▶ Task statement:
In the items below, swap each occurrence of "Select" for "Choose" and leave every other part of the lines unchanged. Omit the pictures from your answer.

* Start Extracted material *

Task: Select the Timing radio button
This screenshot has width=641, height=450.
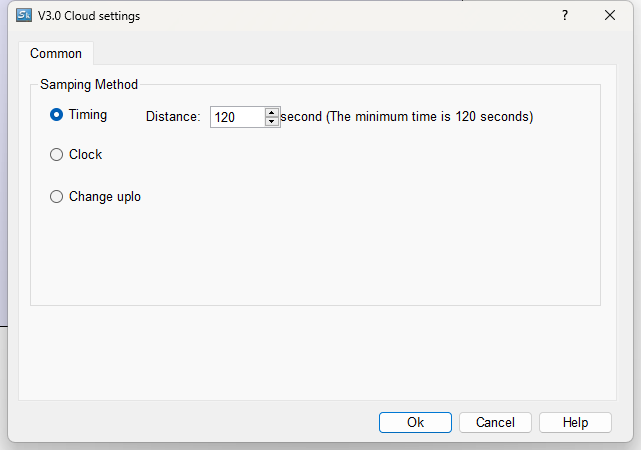Action: click(57, 115)
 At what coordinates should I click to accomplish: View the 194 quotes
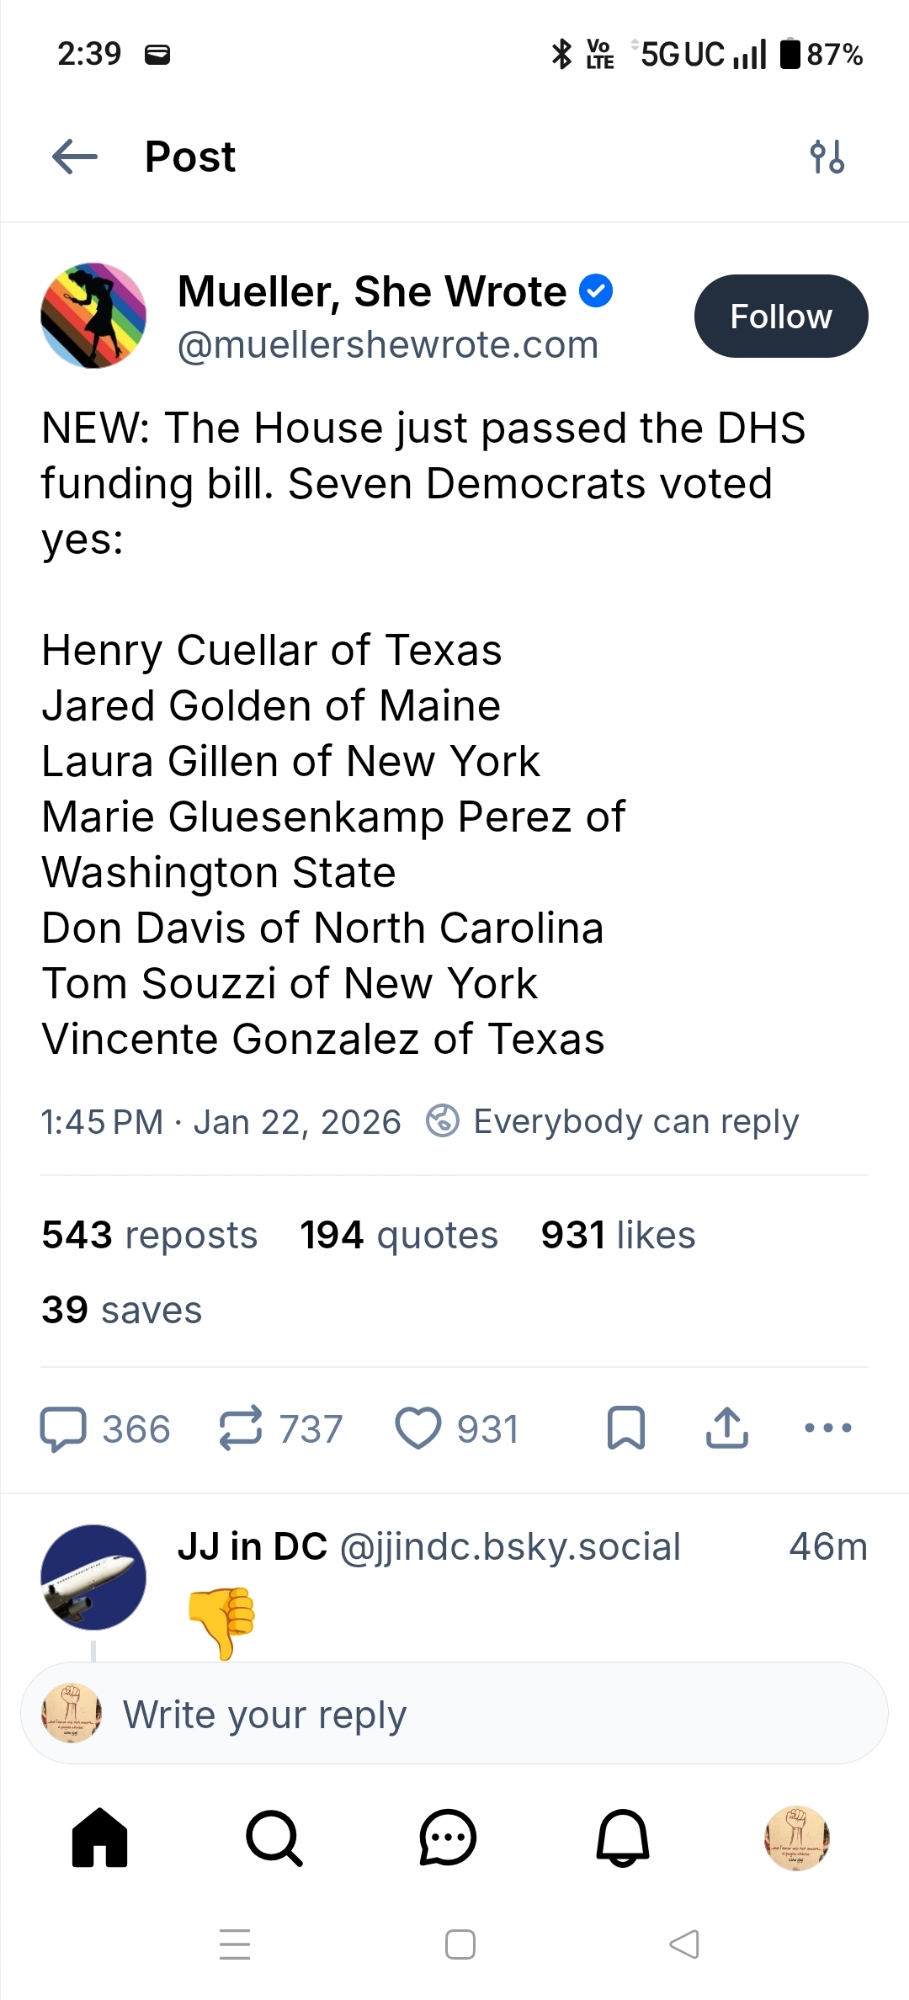pos(399,1235)
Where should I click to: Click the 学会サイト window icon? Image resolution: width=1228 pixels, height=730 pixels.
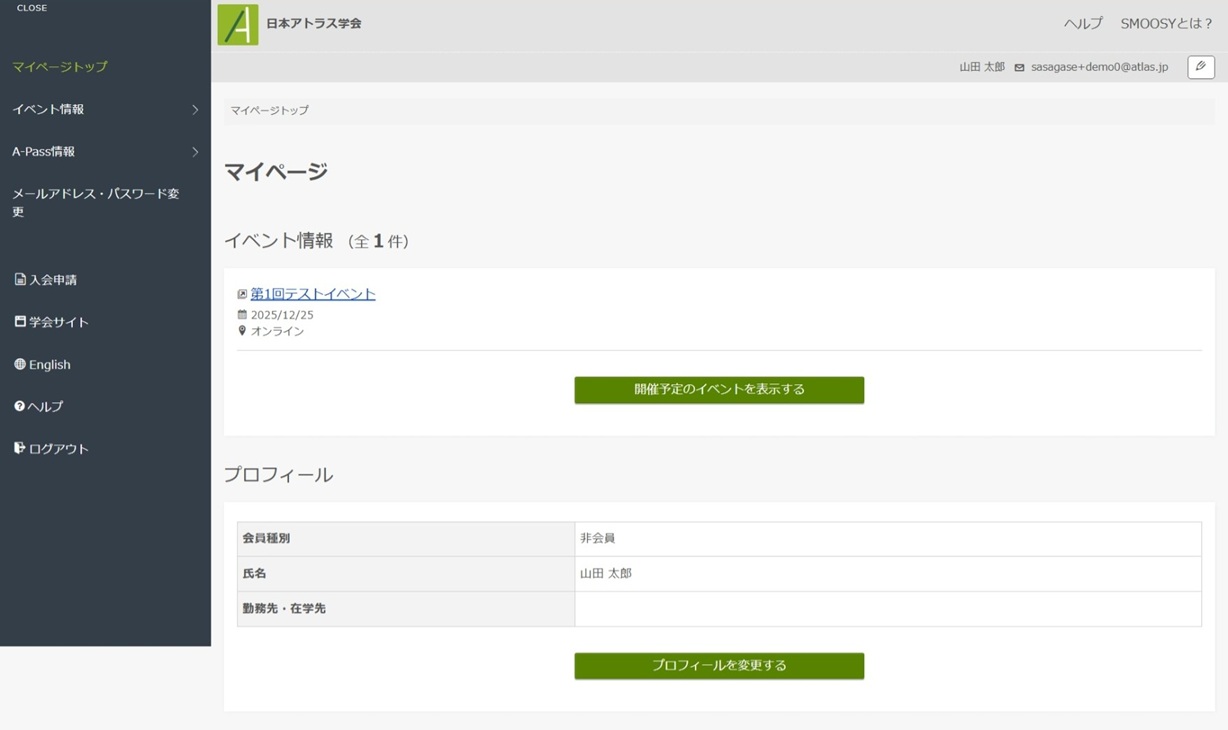point(20,322)
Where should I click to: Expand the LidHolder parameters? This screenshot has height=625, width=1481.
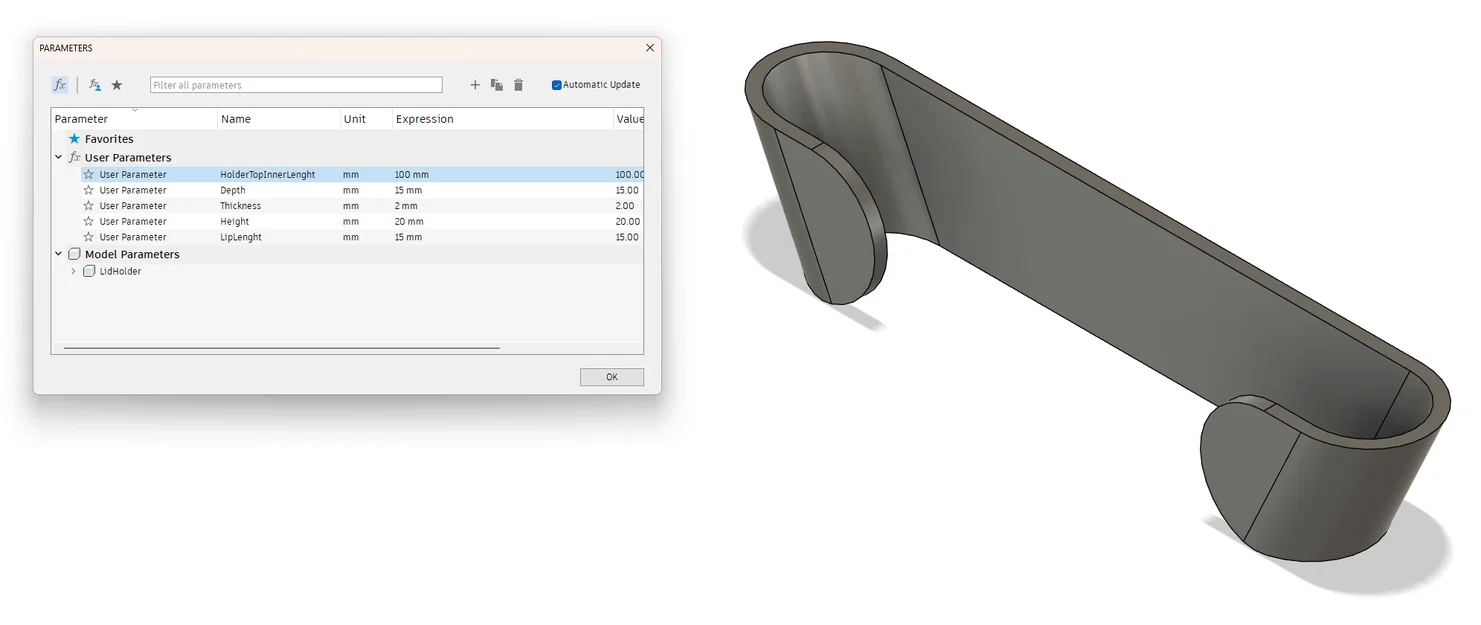(71, 270)
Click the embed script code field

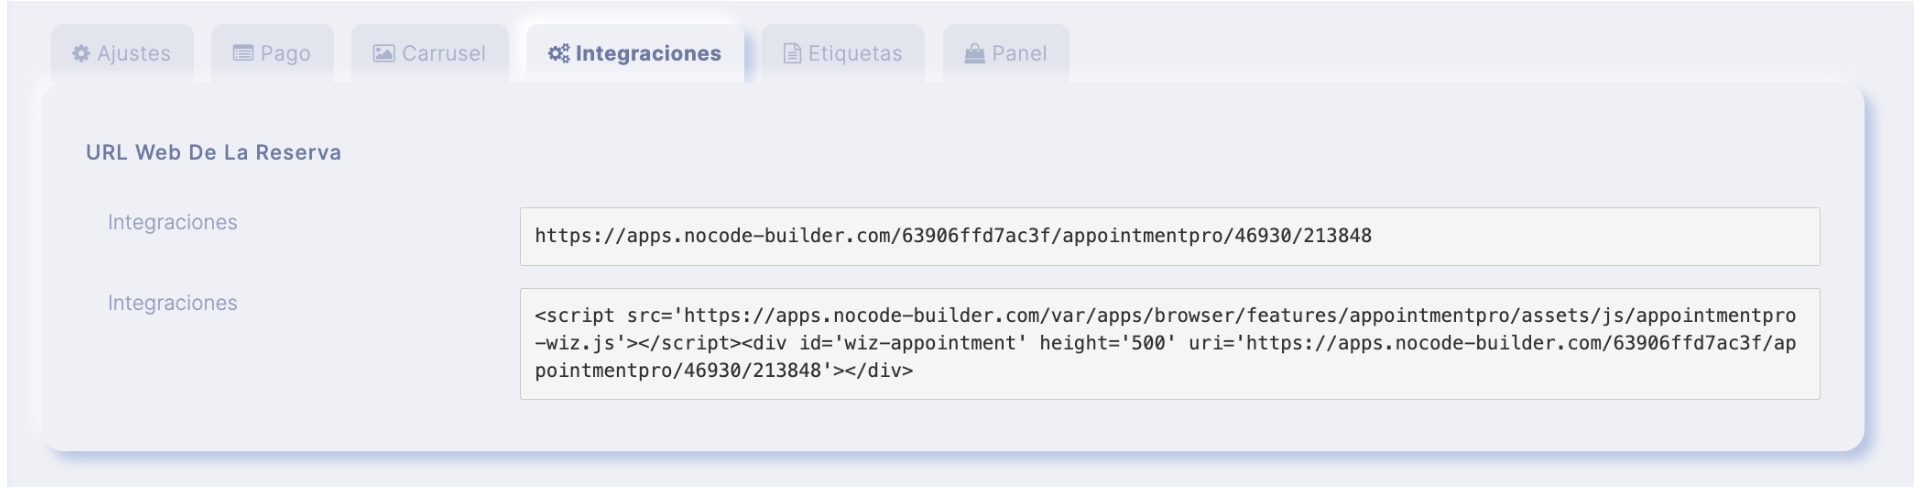tap(1170, 344)
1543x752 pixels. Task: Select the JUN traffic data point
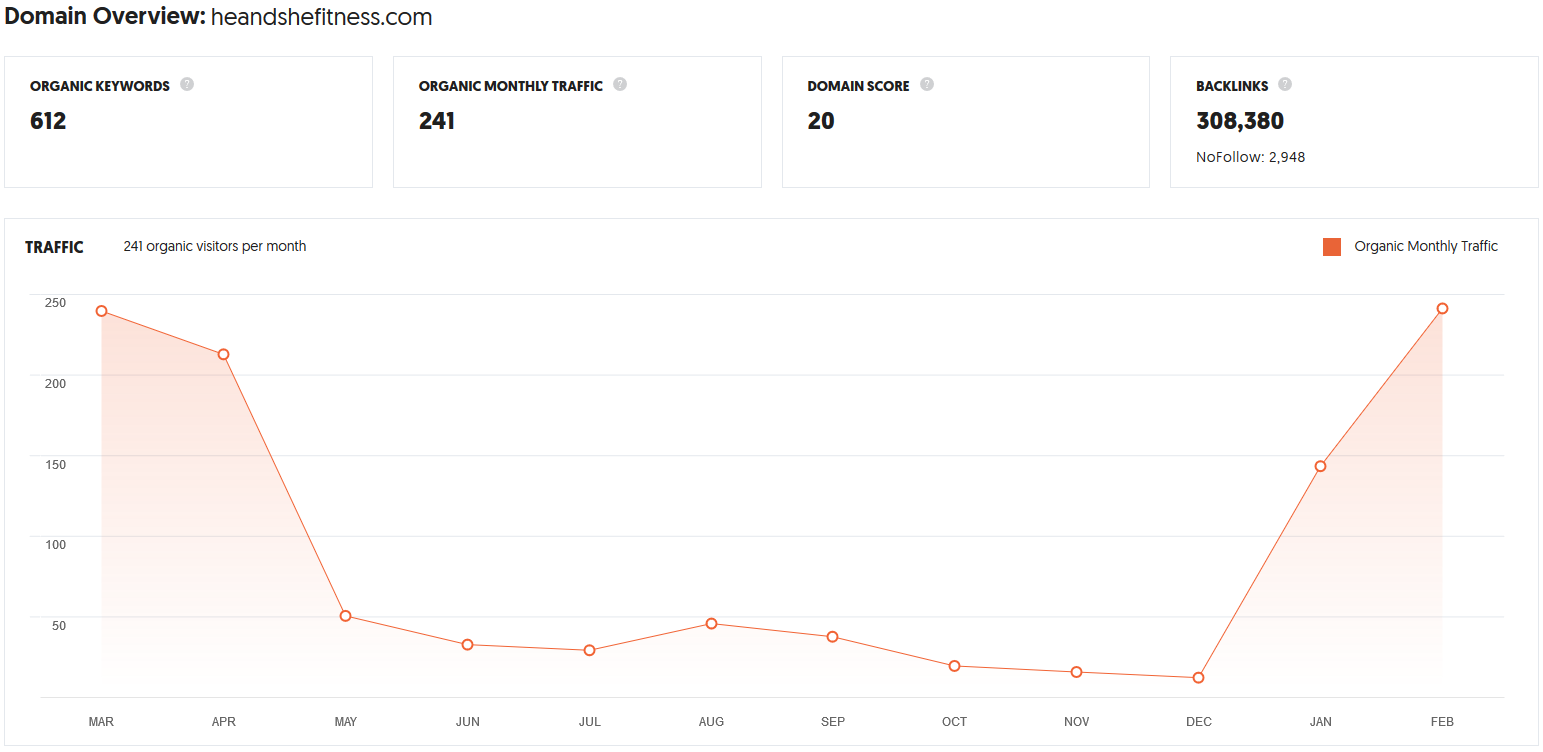467,644

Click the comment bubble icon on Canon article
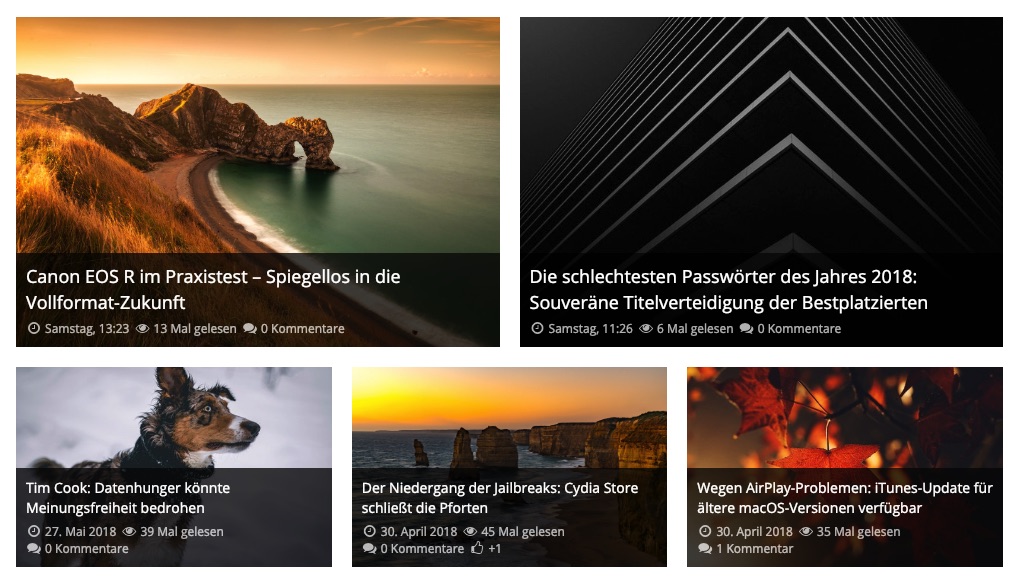click(x=250, y=329)
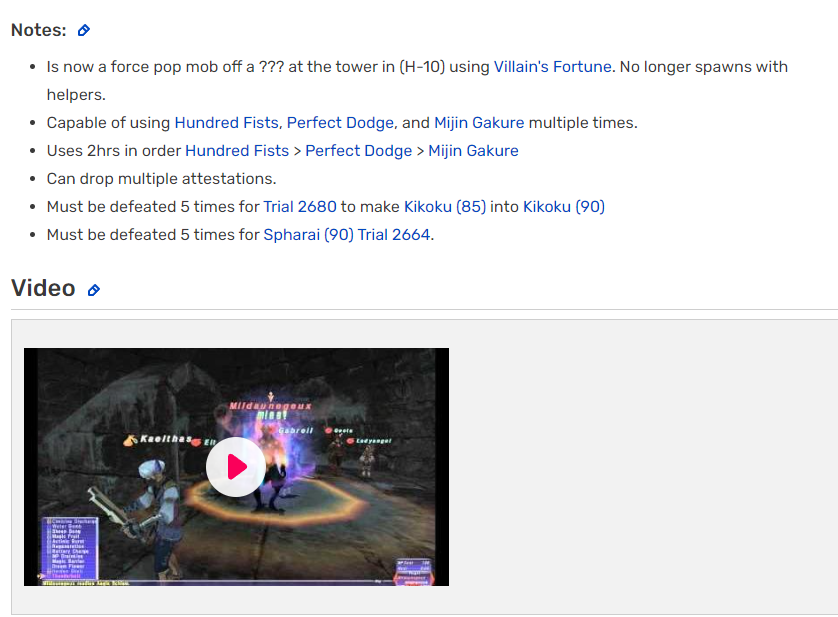Click the edit pencil icon beside Video
Screen dimensions: 838x617
pos(94,290)
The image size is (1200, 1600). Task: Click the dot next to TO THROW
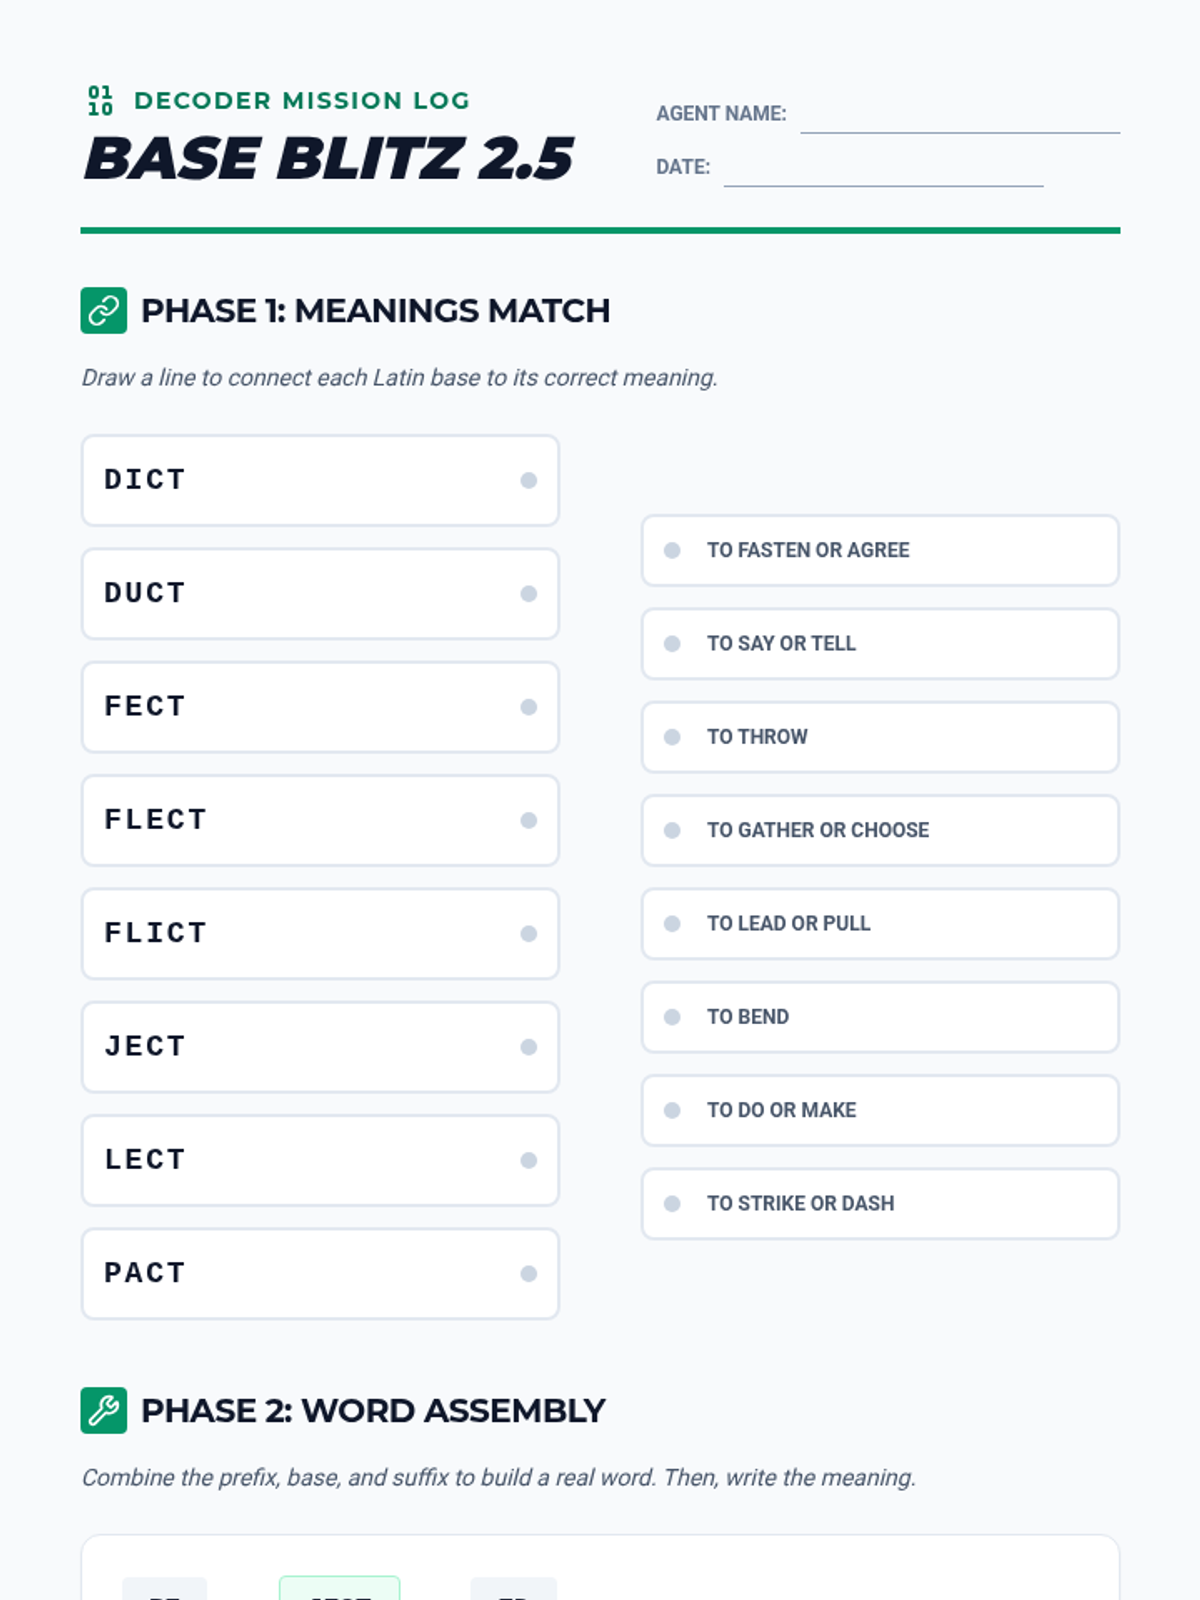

* End Extracted material *

▶ Exercise output:
Task: Choose the Timing radio button
This screenshot has width=641, height=450.
Action: click(57, 115)
 At what coordinates should I click to accomplish: View the 194 quotes
pos(399,1235)
Where should I click to: Click the 学会サイト window icon? Image resolution: width=1228 pixels, height=730 pixels.
point(20,322)
Where should I click to: Expand the LidHolder parameters? This screenshot has height=625, width=1481.
(71, 270)
Click the embed script code field

tap(1170, 344)
1543x752 pixels. Task: Choose the JUN traffic data point
467,644

Click the comment bubble icon on Canon article
click(x=250, y=329)
Click the edit pencil icon beside Video
Screen dimensions: 838x617
pos(94,290)
The image size is (1200, 1600). Task: Click the dot next to TO THROW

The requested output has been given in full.